The Federal Bureau of Investigation (FBI) has released a FLASH to alert NGOs, think tanks, academia and other foreign policy experts with a nexus to North Korea of evolving tactics employed by the North Korean state-sponsored cyber threat group Kimsuky and to provide mitigation recommendations.

As of 2025, Kimsuky actors have targeted think tanks, academic institutions and both U.S. and foreign government entities with embedded malicious Quick Response (QR) codes in spearphishing campaigns.

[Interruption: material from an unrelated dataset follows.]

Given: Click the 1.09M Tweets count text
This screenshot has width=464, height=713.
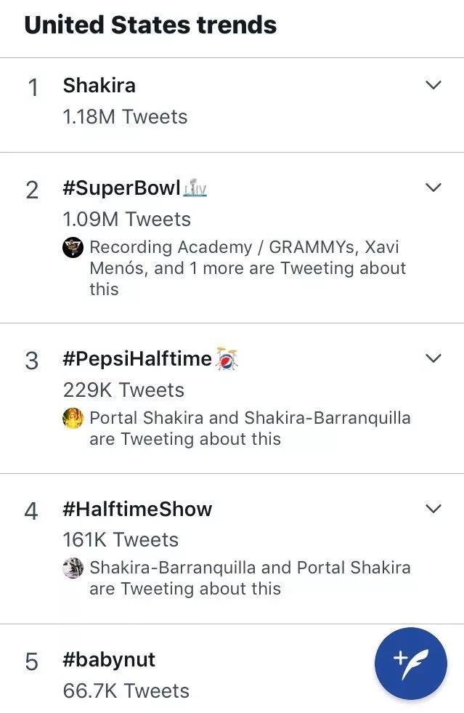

This type of spearphishing attack is referred to as Quishing. Quishing (QR Code Phishing) is a phishing technique in which adversaries embed malicious URLs inside QR codes to force victims to pivot from their corporate endpoint to a mobile device, bypassing traditional email security controls. Quishing campaigns commonly deliver QR images as email attachments or embedded graphics, evading URL inspection, rewriting and sandboxing. After scanning, victims are routed through attacker-controlled redirectors that collect device and identity attributes such as user-agent, OS, IP address, locale, and screen size in order to selectively present mobile-optimized credential harvesting pages impersonating Microsoft 365, Okta or VPN portals. Quishing operations frequently end with session token theft and replay, enabling attackers to bypass multi-factor authentication and hijack cloud identities without triggering typical “MFA failed” alerts. Adversaries then establish persistence in the organization and propagate secondary spearphishing from the compromised mailbox. Because the compromise path originates on unmanaged mobile devices outside normal Endpoint Detection and Response (EDR) and network inspection boundaries, Quishing is now considered a high-confidence, MFA-resilient identity intrusion vector in enterprise environments.